For Decoma International Inc., it's what's on the outside that counts. Decoma, which was spun off from Magna International Inc. in March 1998, is a high-volume producer of bumpers and exterior trim. But CEO Alan Power says the Canadian supplier is increasing its focus on 'mass customization' - creating low-volume exterior programs for niche vehicles. He talked with Staff Reporter Gail Kachadourian on March 8 at Decoma's offices in Troy, Mich.
How do you define mass customization?
Anything done off the main assembly line for probably less than 15,000 units a year. Mass customization to the ultimate is building a vehicle exactly to one customer's specifications.
Which automakers are the most interested?
General Motors is where we've had probably the most interest in the past. A lot of that was driven out of necessity when GM went through its restructuring in the early 1990s. DaimlerChrysler and Ford are pursuing the idea of low-volume, niche vehicles very aggressively right now.
How are you preparing for mass customization?

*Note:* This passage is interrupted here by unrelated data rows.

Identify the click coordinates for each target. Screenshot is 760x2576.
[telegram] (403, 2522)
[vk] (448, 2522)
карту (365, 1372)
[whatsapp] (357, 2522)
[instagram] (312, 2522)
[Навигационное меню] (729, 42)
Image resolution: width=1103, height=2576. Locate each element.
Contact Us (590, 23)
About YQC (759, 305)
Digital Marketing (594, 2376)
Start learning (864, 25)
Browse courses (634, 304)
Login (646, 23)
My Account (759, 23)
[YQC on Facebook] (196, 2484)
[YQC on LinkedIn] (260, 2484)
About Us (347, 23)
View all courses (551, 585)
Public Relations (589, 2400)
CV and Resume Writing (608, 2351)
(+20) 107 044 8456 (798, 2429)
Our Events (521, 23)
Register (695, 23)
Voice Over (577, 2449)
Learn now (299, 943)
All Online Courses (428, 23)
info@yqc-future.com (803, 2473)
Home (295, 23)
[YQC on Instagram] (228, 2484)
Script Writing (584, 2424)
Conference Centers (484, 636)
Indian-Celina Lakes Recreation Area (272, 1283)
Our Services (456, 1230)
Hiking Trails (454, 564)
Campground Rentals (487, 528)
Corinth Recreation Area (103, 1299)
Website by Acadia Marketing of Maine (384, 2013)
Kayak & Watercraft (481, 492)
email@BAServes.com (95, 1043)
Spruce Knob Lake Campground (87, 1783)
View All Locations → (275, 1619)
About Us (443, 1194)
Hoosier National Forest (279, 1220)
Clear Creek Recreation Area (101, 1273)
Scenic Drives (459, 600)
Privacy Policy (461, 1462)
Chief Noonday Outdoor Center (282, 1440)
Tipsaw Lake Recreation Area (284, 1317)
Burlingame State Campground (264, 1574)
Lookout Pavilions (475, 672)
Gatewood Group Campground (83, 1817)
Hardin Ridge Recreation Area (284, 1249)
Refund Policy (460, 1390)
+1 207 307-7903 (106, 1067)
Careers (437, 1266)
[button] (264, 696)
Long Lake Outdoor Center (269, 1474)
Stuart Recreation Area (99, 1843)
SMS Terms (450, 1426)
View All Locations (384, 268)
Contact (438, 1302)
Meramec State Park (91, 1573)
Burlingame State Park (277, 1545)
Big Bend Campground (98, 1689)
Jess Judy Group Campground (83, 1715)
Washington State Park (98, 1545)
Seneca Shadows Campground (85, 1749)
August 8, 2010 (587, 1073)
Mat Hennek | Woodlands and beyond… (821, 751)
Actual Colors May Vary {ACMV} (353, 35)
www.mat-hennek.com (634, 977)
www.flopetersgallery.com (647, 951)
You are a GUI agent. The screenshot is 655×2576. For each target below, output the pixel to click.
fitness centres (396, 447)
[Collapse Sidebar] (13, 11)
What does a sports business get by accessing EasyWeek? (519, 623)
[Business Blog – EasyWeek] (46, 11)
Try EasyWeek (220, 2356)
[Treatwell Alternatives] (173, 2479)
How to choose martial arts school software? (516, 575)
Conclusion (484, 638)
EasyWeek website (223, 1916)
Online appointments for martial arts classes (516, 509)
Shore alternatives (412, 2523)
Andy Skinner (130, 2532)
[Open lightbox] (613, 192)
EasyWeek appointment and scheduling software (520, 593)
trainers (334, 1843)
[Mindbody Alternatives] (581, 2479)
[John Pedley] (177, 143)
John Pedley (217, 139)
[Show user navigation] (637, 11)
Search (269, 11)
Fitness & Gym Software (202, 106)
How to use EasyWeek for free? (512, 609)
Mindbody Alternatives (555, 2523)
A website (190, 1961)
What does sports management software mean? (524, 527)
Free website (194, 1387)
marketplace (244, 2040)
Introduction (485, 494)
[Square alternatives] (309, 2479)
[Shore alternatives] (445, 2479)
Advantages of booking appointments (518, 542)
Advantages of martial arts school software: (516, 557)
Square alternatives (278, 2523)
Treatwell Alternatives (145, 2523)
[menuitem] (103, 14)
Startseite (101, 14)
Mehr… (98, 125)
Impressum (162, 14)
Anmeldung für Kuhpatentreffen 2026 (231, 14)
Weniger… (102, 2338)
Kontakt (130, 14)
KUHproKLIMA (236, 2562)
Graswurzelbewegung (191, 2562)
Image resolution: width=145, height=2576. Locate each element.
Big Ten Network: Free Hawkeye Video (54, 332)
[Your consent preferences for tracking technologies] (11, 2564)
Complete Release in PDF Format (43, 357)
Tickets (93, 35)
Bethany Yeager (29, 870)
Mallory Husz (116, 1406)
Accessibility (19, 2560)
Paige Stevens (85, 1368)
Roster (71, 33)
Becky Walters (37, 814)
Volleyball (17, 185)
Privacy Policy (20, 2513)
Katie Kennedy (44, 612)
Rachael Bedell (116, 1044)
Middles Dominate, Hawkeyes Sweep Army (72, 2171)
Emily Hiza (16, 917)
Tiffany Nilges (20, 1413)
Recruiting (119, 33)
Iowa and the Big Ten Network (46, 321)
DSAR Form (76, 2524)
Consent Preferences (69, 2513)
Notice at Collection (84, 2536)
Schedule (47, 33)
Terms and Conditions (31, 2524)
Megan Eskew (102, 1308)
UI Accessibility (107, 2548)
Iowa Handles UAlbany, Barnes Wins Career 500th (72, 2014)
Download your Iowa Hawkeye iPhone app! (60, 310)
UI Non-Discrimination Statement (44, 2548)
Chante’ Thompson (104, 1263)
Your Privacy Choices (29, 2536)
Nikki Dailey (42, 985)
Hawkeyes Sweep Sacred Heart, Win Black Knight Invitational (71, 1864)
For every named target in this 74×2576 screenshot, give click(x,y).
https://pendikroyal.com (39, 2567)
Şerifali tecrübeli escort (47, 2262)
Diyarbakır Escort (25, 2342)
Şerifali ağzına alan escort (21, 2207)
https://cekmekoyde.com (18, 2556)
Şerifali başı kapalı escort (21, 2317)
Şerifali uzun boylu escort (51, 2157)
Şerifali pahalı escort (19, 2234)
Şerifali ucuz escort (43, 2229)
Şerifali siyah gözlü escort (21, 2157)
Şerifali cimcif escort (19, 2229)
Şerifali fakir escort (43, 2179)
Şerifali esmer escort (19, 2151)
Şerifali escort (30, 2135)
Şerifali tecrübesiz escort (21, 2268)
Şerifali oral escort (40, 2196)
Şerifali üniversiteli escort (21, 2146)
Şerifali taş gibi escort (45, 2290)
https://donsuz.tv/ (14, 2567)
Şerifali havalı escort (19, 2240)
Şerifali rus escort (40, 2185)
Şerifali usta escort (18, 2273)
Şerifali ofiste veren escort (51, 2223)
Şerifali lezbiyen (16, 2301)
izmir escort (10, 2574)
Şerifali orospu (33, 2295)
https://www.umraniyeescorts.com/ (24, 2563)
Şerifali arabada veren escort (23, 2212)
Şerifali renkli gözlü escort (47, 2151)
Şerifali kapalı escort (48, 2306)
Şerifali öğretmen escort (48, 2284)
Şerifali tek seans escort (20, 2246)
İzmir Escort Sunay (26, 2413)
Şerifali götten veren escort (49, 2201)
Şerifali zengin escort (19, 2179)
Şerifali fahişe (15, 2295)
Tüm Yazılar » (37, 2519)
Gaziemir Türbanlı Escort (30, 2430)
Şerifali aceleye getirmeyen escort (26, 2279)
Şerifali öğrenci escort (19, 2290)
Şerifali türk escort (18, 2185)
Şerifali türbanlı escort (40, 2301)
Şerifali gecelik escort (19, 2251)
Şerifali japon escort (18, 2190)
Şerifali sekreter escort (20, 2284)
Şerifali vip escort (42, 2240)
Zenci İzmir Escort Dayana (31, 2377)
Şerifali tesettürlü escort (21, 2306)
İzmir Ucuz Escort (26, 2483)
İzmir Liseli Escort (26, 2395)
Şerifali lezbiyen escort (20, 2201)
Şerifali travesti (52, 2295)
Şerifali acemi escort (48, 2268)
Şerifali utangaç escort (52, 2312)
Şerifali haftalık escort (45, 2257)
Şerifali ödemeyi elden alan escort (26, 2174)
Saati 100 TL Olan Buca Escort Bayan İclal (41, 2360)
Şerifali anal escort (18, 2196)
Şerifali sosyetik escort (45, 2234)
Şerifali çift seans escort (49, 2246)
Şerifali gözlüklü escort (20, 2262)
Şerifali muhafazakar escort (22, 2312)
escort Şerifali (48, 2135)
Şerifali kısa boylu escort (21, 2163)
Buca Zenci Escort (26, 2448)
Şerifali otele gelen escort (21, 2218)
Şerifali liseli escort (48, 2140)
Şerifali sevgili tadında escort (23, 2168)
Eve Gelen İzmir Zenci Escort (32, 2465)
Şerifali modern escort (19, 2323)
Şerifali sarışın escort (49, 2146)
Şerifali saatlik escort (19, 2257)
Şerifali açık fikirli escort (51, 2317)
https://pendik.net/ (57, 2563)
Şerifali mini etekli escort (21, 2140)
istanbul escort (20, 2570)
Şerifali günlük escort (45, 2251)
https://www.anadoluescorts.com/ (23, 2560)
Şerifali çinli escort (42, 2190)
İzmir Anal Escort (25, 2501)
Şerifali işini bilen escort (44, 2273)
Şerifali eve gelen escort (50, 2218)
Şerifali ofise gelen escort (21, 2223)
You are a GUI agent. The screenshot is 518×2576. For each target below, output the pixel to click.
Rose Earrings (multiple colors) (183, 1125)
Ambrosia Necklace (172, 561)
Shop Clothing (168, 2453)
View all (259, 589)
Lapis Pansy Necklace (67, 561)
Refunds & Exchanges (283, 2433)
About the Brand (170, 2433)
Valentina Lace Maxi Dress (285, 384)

From an engineering standpoint, I think the most significant change is the amount of cost it has added to our business. Engineering used to be a fairly low percentage of the overall cost. It continues to grow as we have less volume to recover that on.
What is the status of the aftermarket Woody accessory kit that Decoma and 3M Automotive have designed for the PT Cruiser?
You can't buy it currently. We're still investigating with DaimlerChrysler the idea of offering it. We do very little directly into the aftermarket as a company. It's not our intention to get into any kind of competition with our customers.
Have you had to add engineers for these niche programs?
In the 1992-1993 time frame, we had about 10 to 15 people in design engineering. Today, we have close to 300. That's actually down a little bit over the last six months because of some of the slowdown in the industry.
Does the European market have as much potential for mass customization as North America?
As much or more so in Europe, there's opportunity for differentiation. The industry has gone through a lot of consideration here in North America, and a lot of fundamental changes on the exterior side of things, in terms of manufacturing capabilities and those kinds of things. Europe is just going through that transition. Our overall goal in Europe is to reach the same level of dominance that we have in North America.
How has Decoma's image changed since you spun off from Magna?
Depending on whom you were talking to, they (automakers) would include exterior capabilities or not include that in their view of what Magna was. When car companies think of the exterior of the vehicle, we want the first thing that comes to mind to be Decoma. When you talk about interiors, Lear, JCI and Magna are the first three names that come to people's mind. When you ask someone, `What do you think when you say the exterior of the vehicle?' not too many people actually have an answer.
What types of programs account for the majority of Decoma's business?
Ninety-some percent of our sales still come through high-volume mainstream vehicles, bumpers and trim. We've been getting more diversified into the low-volume, niche vehicles. That's a market trend. A lot of things, ABS, as an example, start as a niche product. Our very first OE running board program for the 1992 Ford Explorer started out at a 10 percent installation rate. It was a fairly low-volume, niche product. Today, the installation rate is about 85 percent.
How has the pressure for increased speed to market affected Decoma?
If you go back into the 1980s, average vehicle development time was five to six years. You had time between prototype and production, and if you tried something, and it failed, you could go back to an old way of doing things. The car companies used to fund a lot of their research and development. For the most part, the supply base funds that now.
You could have a great idea that you spend millions of dollars developing, but because of the window of time, you have 24 to 30 months or less now. It's much more difficult to get an automaker to take a risk on that because there's no room for failure. You have to prove it to them ahead of time, which, of course, ends up costing a lot more money. A lot of good ideas don't ever see the light of day because of timing pressures and because of the fear of failure on the part of our customers.
What are Decoma's cost-cutting strategies?
We've got two formal programs in place. One is called Winning Teams, which is a continuous improvement program, that actually recognizes and rewards employees who participate in cost-reduction teams. Most of that gets passed on to our customers. A lot of it is internal, as well.
Over the last year, we've put a program in place called Ideas in Motion, which is basically an innovation program. It builds on the whole concepts of Winning Teams but takes it to the next level. Instead of making the small, little improvements day-in and day-out, let's find some radical breakthrough-type ideas as well, so that we can totally change the way we manufacture something or come up with a new product or whatever. That's just getting up and running.